= List of games with concealed rules =

Games with concealed rules are games where the rules are intentionally concealed from new players, either because their discovery is part of the game itself, or because the game is a hoax and the rules do not exist. In fiction, the counterpart of the first category are games that supposedly do have a rule set, but that rule set is not disclosed.

==Actual games==

===Discovery games===
- Eleusis: A card game in which one player secretly decides on a rule which determines which cards may be played on top of each other.
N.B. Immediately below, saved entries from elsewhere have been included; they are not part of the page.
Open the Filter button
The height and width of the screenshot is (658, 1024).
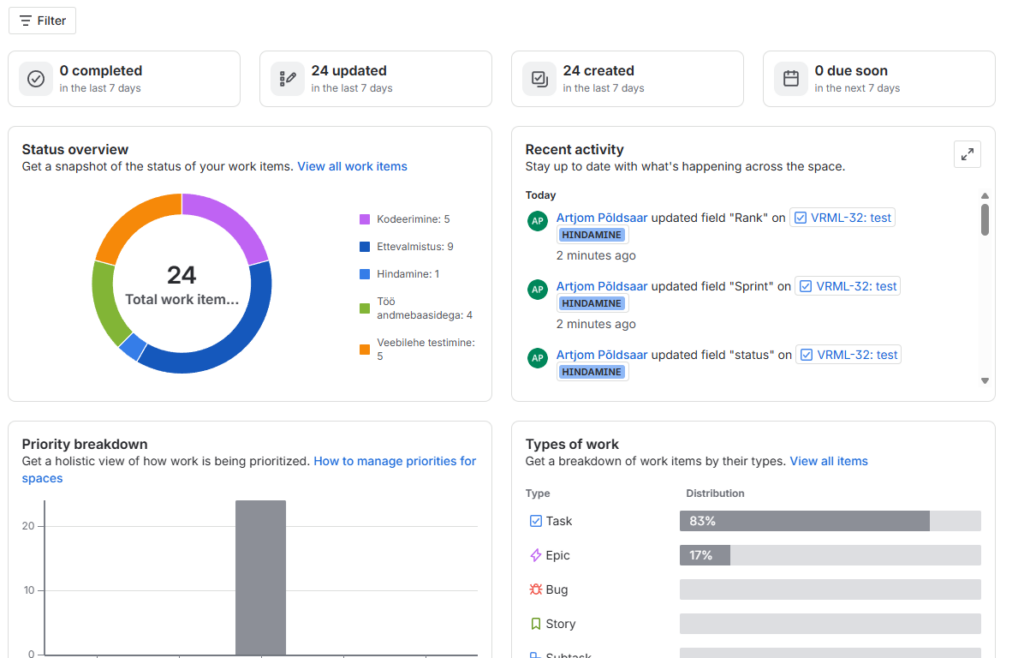(42, 21)
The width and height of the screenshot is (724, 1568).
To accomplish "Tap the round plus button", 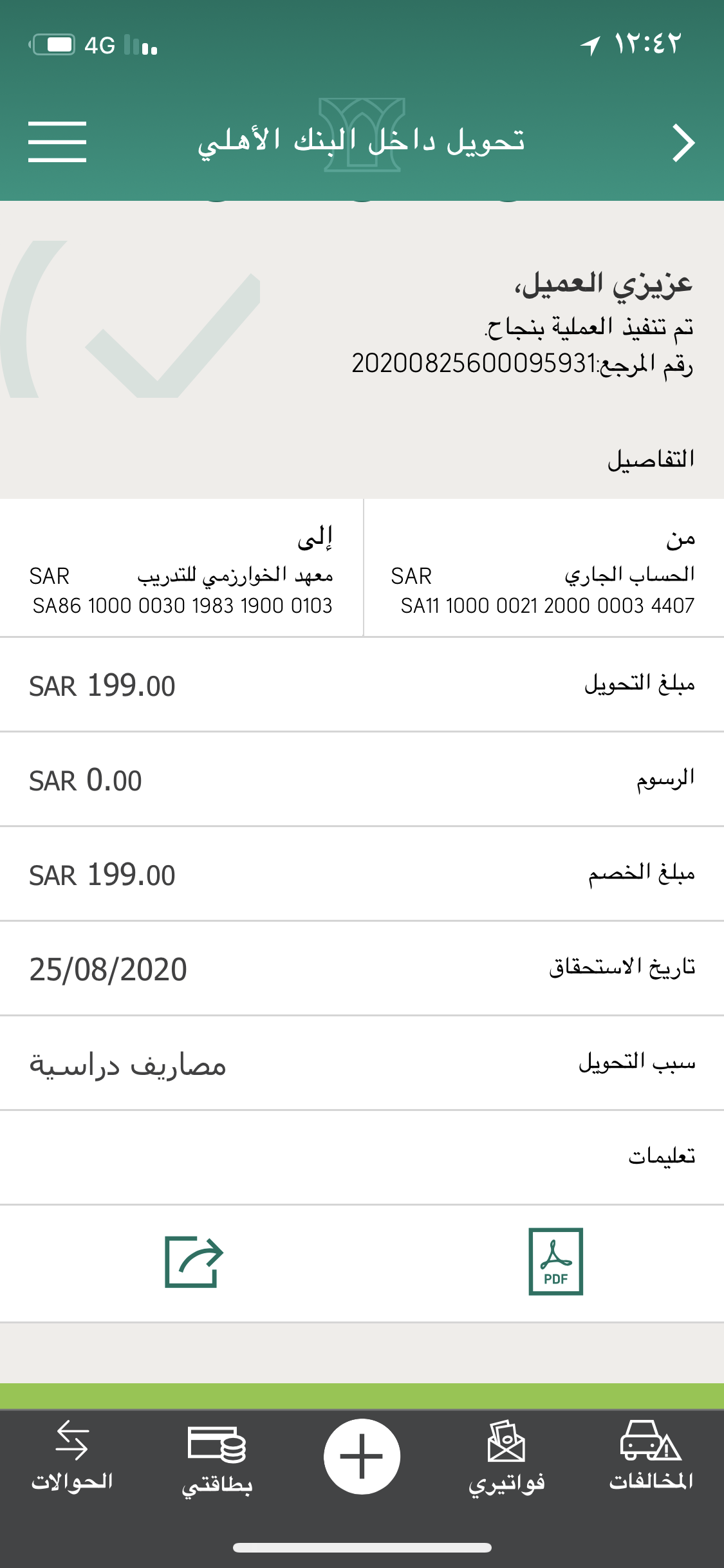I will (x=362, y=1456).
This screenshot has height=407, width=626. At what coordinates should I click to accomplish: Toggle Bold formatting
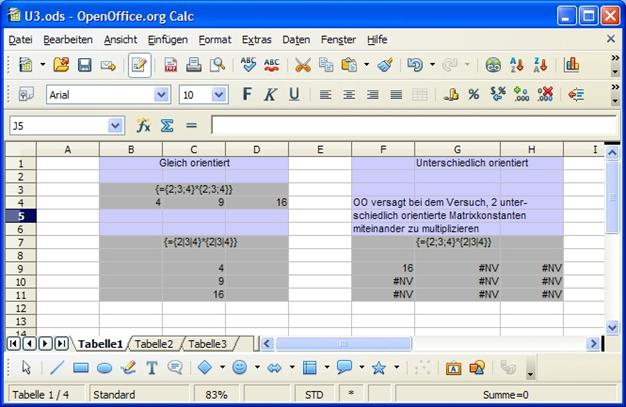coord(247,94)
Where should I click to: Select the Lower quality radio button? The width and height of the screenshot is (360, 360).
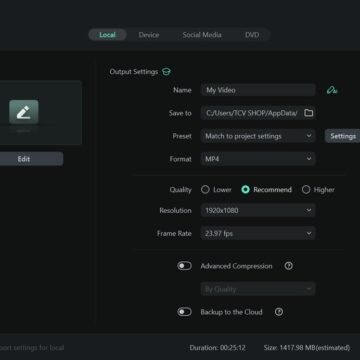[x=205, y=189]
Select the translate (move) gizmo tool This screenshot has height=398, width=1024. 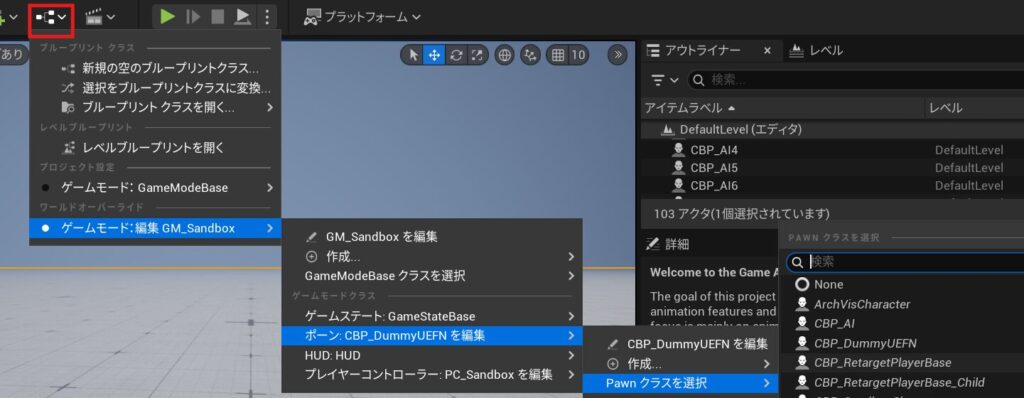tap(434, 56)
The other players then use deductive logic to work out the secret rule.
- Game Changer: A game show in which the rules and objectives change from episode to episode.
- Haggle: A party game in which the gamemaster divides a set of cards and a subset of the full rules among players and allows them to trade for other cards and rules.
- Mao: A shedding-type card game where the winner of a round adds a concealed rule of their choice to all subsequent rounds.
- Paranoia: A tabletop role-playing game in which the rules are considered "classified". Only the gamemaster has full knowledge of the rules, while other players must deduce them by trial and error as they proceed through the game. (The game acknowledges that players may read the gamemaster section, but demonstrating knowledge of the rules is considered treasonous, and the gamemaster may also make arbitrary changes.)
- Penultima: A chess variant in which the spectators make secret rules governing how the pieces move and capture. The two players are unaware of the rules and must discover them by inductive reasoning.
- Psychiatrist: In variants of this game, players who do not know the concealed rules ask the other players personal questions and try to infer the rules from the answers and from the fact that players who know the concealed rules occasionally shout "Psychiatrist!" and switch seats.
- Scissors: A party game in which a pair of scissors is passed between players, with the passer declaring that they are being passed "open" or "closed" based on an individual and secret rule. The other players must use observation to deduce the rule each player uses to make the declaration.
- Whose Triangle Is It?: A party game in which one player points to three people or objects, forming an imaginary triangle, and then asks "Whose triangle is it?" The triangle belongs to the first person to speak after the triangle is drawn, but this rule is not told to new players, and the game is for new players to figure out what the rule is.
- Zendo: A game in which one player creates a rule for structures to follow and the other players try to discover the rule by building structures

===Hoax or joke games===
- 52 Pickup: A card game in which dealer scatters the cards on the floor and non-dealer must pick them up.
- Mornington Crescent: Originally a round in the BBC Radio 4 comedy panel game I'm Sorry I Haven't A Clue. The game consists of each panelist in turn announcing a landmark or street, most often a tube station on the London Underground system. The apparent aim is to be the first to announce "Mornington Crescent", a station on the Northern Line. Despite appearances, however, there are no rules to the game, and both the naming of stations and the specification of "rules" are based on stream-of-consciousness association and improvisation.

==Games in works of fiction==

===Games with undisclosed rules===
- 43-Man Squamish: Mad magazine published an article outlining a college sport designed to be unplayable. The sport features a pentagonal field, silly-sounding terms and a dummy on each team.
- Calvinball: In the comic strip Calvin & Hobbes, Calvinball is a game regularly played by the main characters. The only consistent rule of Calvinball is that "Calvinball may never be played with the same rules twice".
- Double Fanucci: Featured in the computer game Zork Zero, Double Fanucci has mind-bogglingly complex "rules". Legal play can depend on things like the phase of the Moon and the ancestry of the players.

===Hoax games===
- Numberwang: A recurring "game show" on the sketch series That Mitchell and Webb Look. Similar to Mornington Crescent above, the "contestants" call out random numbers in an attempt to score a "Numberwang", though the responses are scripted and there are no actual rules to winning a "Numberwang".
- Fizzbin: In the Star Trek episode "A Piece of the Action", James T. Kirk created this game while he and Commander Spock were being held prisoner. They "taught" the game to the guards, improvising the rules until their captors were sufficiently distracted, then overpowered them and escaped.
- Cups: In the Friends episode "The One on the Last Night", Chandler invents the card game Cups, making up the result of each card turn in an attempt to give Joey money after he refuses a handout.